Bedanya dengan akun media sosial: website sepenuhnya milik kamu. Nggak ada algoritma pihak ketiga yang menentukan siapa yang melihat kontenmu, dan nggak ada risiko akun tiba-tiba di-suspend tanpa penjelasan jelas.
Kenapa Bisnis Butuh Website, Bukan Cuma Media Sosial
Media sosial itu ibarat “sewa digital” — kamu numpang di platform yang aturan mainnya bisa berubah kapan saja, algoritmanya nggak menentu, dan akses ke pelangganmu bisa hilang seketika kalau akun bermasalah. Website itu properti yang benar-benar kamu miliki.
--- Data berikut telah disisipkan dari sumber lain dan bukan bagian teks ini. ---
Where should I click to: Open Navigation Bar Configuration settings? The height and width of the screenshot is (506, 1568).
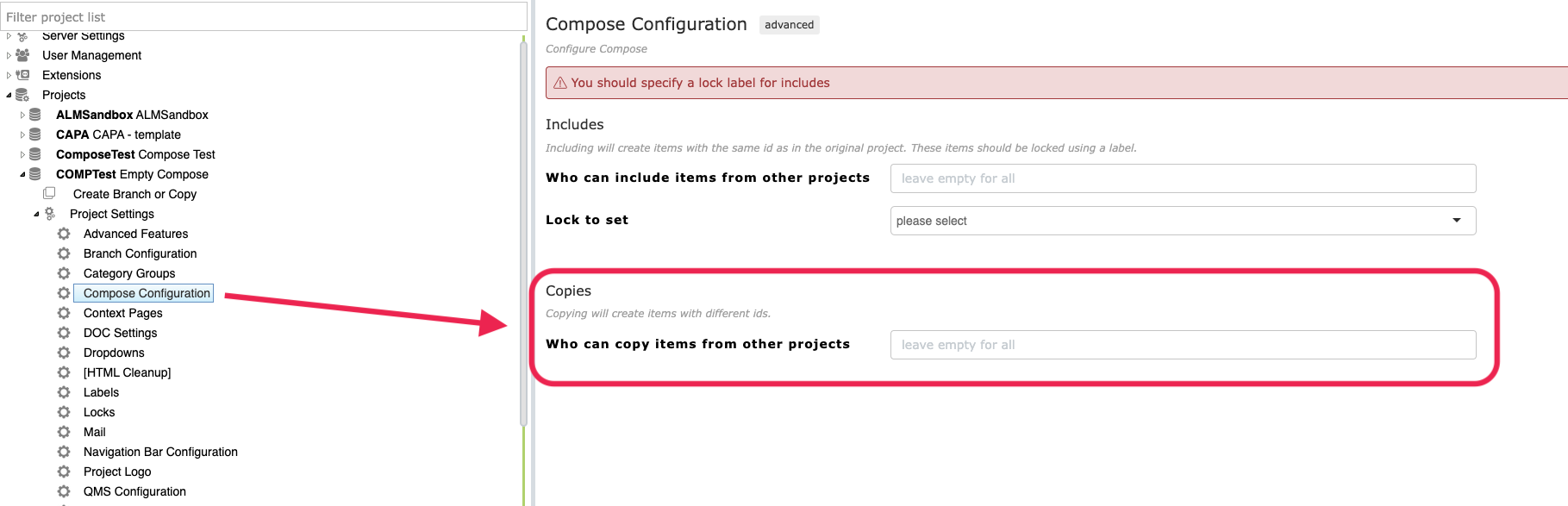[x=160, y=452]
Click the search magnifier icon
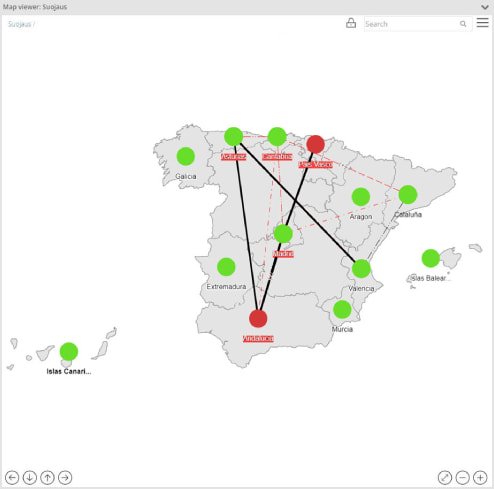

- Kontrol penuh. Kamu yang menentukan bagaimana informasi ditampilkan, bukan algoritma platform lain.
- Kredibilitas instan. Ketika calon pelanggan mencari nama bisnismu di Google dan menemukan website resmi, itu langsung memberi kesan bisnis ini serius dan mapan — dibanding hanya menemukan akun media sosial atau lapak marketplace.
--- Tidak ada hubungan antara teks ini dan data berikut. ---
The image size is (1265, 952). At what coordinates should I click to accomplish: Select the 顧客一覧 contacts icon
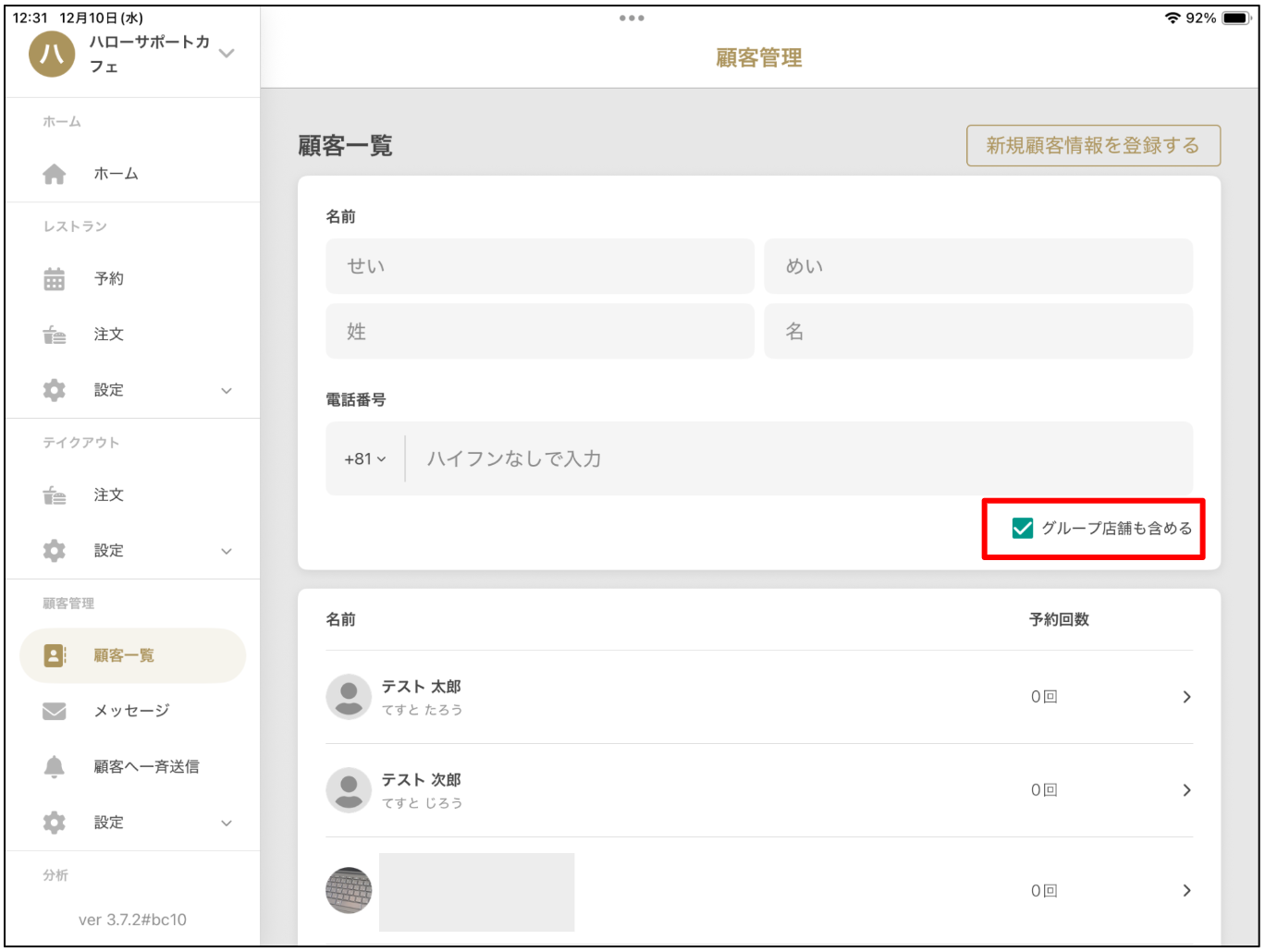coord(54,655)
- Kepemilikan data pelanggan. Website memungkinkan kamu mengumpulkan data pelanggan sendiri (lewat form, newsletter, dll), sesuatu yang nggak sepenuhnya bisa kamu miliki dari platform pihak ketiga.
- Nggak bergantung pada algoritma. Jangkauan konten di media sosial bisa naik-turun drastis tergantung kebijakan platform. Website nggak punya ketergantungan seperti itu.
Bahkan brand sebesar Tokopedia, Shopee, dan Gojek — yang sudah punya aplikasi mobile dan jutaan followers di media sosial — tetap mempertahankan website utama mereka. Bukan tanpa alasan: website tetap jadi wajah resmi digital yang paling dipercaya.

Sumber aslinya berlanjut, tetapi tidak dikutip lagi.